Working data Block Start

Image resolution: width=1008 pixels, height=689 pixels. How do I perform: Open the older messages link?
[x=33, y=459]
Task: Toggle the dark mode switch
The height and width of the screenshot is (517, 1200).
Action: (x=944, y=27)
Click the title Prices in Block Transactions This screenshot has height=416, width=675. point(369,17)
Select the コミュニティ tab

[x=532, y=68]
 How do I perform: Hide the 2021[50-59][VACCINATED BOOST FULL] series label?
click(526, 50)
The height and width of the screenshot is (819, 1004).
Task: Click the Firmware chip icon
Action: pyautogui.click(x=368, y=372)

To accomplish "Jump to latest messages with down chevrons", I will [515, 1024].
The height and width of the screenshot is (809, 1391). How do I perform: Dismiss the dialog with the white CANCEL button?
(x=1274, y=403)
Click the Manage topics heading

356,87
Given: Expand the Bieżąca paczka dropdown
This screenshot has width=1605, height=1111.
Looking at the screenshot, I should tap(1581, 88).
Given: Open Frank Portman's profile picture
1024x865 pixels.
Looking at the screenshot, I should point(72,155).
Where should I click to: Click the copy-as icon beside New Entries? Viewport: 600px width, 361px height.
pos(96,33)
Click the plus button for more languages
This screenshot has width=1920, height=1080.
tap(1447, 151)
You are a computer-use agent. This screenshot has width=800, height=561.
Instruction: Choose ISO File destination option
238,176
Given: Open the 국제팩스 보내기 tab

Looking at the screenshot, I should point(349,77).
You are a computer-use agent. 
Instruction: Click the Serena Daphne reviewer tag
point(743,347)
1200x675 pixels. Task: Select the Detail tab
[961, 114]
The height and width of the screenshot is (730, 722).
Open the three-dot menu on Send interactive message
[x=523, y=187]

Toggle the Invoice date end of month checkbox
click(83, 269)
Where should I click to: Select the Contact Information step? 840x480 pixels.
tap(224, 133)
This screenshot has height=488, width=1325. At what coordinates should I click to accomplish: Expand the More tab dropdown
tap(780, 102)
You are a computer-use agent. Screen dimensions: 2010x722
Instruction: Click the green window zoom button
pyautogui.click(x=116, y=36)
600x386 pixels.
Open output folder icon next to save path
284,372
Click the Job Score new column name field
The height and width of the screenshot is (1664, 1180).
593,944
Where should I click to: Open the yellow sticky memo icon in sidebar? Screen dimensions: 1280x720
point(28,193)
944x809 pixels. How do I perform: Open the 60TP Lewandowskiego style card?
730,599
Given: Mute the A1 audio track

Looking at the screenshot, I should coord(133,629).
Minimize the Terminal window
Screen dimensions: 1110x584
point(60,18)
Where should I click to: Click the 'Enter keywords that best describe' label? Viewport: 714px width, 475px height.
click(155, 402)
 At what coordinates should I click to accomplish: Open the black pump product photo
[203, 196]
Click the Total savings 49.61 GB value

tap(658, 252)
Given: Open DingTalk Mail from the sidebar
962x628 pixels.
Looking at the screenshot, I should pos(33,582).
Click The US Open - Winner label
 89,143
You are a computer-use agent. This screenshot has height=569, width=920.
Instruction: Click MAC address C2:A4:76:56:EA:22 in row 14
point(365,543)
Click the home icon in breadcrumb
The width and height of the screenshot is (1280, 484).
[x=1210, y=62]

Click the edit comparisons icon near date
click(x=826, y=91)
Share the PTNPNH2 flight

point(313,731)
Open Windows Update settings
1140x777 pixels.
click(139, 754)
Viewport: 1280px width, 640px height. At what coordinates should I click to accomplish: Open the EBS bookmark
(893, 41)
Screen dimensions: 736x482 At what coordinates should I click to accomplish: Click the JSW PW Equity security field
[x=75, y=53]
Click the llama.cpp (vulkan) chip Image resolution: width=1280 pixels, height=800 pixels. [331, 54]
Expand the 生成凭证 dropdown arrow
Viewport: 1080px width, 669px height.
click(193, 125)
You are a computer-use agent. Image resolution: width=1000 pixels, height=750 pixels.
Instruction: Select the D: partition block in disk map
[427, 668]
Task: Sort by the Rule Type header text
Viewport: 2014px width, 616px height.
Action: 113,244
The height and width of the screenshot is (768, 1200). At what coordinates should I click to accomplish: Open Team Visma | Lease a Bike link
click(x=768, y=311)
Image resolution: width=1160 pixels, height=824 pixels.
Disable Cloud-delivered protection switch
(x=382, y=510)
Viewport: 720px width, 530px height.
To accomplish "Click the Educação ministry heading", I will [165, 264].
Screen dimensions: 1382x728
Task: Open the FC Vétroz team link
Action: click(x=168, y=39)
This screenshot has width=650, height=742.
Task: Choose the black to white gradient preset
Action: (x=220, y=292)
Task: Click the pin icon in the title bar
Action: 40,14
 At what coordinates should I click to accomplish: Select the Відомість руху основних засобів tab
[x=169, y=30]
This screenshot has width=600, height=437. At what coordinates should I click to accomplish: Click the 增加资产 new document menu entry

Working data Block End

* _Prompt_: If a line in the records above contains the string "computer", copy that line out.

* _The completed task_:
You are a computer-use agent. This screenshot has width=800, height=561.
You are a computer-use agent. 
You are a computer-use agent. Screen dimensions: 2010x722
You are a computer-use agent. This screenshot has height=569, width=920.
You are a computer-use agent. Image resolution: width=1000 pixels, height=750 pixels.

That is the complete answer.